Now the Eastern or Sinocentrists like this ren person. Believed the East Asians (and most Japanese) are supremely unique beings who evolved in the north. And not only that, these early Mongoloids were the ones to who shared their 'seed' to made Europeans from neanderthals/austroloid pre-Caucasoid. Nice theory...except that Mongoloids were no were near western Mongolia even 12,000 years ago.

The final nail in the coffin for both came when it was finally revealed that C* and D* haplogroups have their origin in north India. So here we have the 'Indonoids', the missing piece that explains the origin of New Worlders, pre-Mongoloid Siberians, the Jomon, Ainu, and Austroloids, and many other Western groups that are otherwise just called "Caucasoid" for simplicity. Sorry ren, but you are a mongrel as well.

Maju said...

Stetzer: what you say is a total nonsense. You can't talk of "races" before these modern phenotypes coalesced (what only happened very slowly by regional convergence, not just global divergence).

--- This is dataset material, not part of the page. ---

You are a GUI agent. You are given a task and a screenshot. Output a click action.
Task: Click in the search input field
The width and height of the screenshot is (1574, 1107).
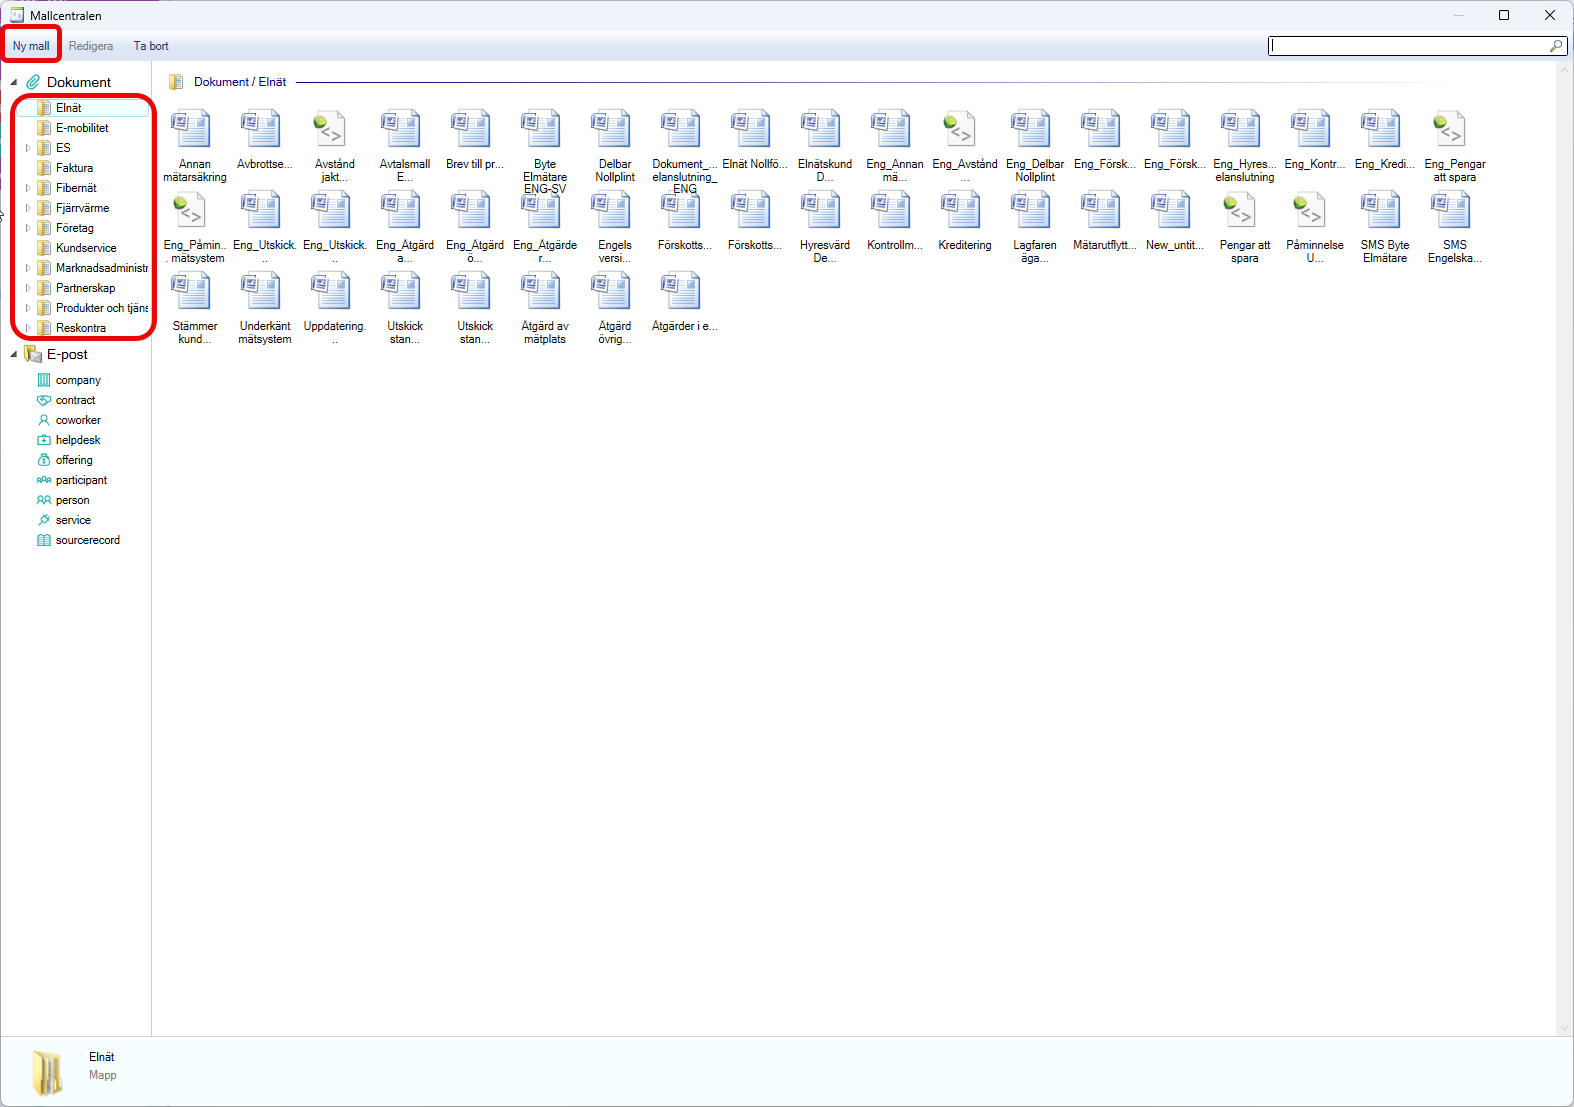coord(1408,46)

Also, as anyone with a two fingers wide forehead can tell, haploid lineages are not "races". People of the same "race" can perfectly have almost totally unrelated lineages. Similarly early Eurasians, who were surely a single population initially, had at least two mtDNA lineages and at least two or three Y-DNA ones.

Ren: You talk of KT and K as if these would be already official. However up to today, ISOGG still has T as a subclade of K.

I presume that your "K", is what was recently described as MNOPS macro-haplogroup and that this is the same as previously detected as NOP. So basically it's K(xL,T), right?

Hence there is authoctonous IJK and K (your "KT") in India: it's called L and K1. It is not totally impossible that some of the ignored F-number lineages, that are mostly South Asian, also belong to IJK.

Whatever the case at the state of the art of Y-DNA knowledge F looks a lot like South Asian in origin, with 4/7 described subhaplogroups exclussive of the subcontinent. What IJK and K did after is more complicated to explain admittedly but, considering that IJ is West Eurasian and MNOPS looks as having a SE Asian homeland, I would not hurry in discarding a central role for South Asia in this secondary process anyhow. Y-DNA lineages obviously can either roll over or vanish too easily and the possible minor haplogroups in all these new matriushka subsets of F are still totally unresearched. Remember that before the "F*" diversity was somehow understood almost nobody thought this lineage had a South Asian origin, but a Western one. The same is surely the case with all these new sublineages: we only see the big stuff and we must be missing crucial details in the "asterisk" zone.

terryt said...

"MNOPS looks as having a SE Asian homeland"

As most of you are well aware I've long argued for a specifically Wallacean origin for these SE Asians. But I've now expanded the region. I think it included what was, at times of lowered sea level, the almost landlocked South China Sea as well.

And I wouldn't dismiss the Malay Peninsular as being of marginal importance for SE Asian humans. Rather than being a sidetrack on any overland journey into Sunda it would, in fact, be the main highway.

Sea level needs to fall only slightly before the peninsular becomes connected to Sumatra. A further drop simply connects the Malay Peninsular to Borneo as well as Sumatra. In fact I suspect that this latter was actually the main route into Sundaland. The eastern side of Sumatra is basically extensive flood plain jungle, formed from debris off the rapidly rising western side of the island.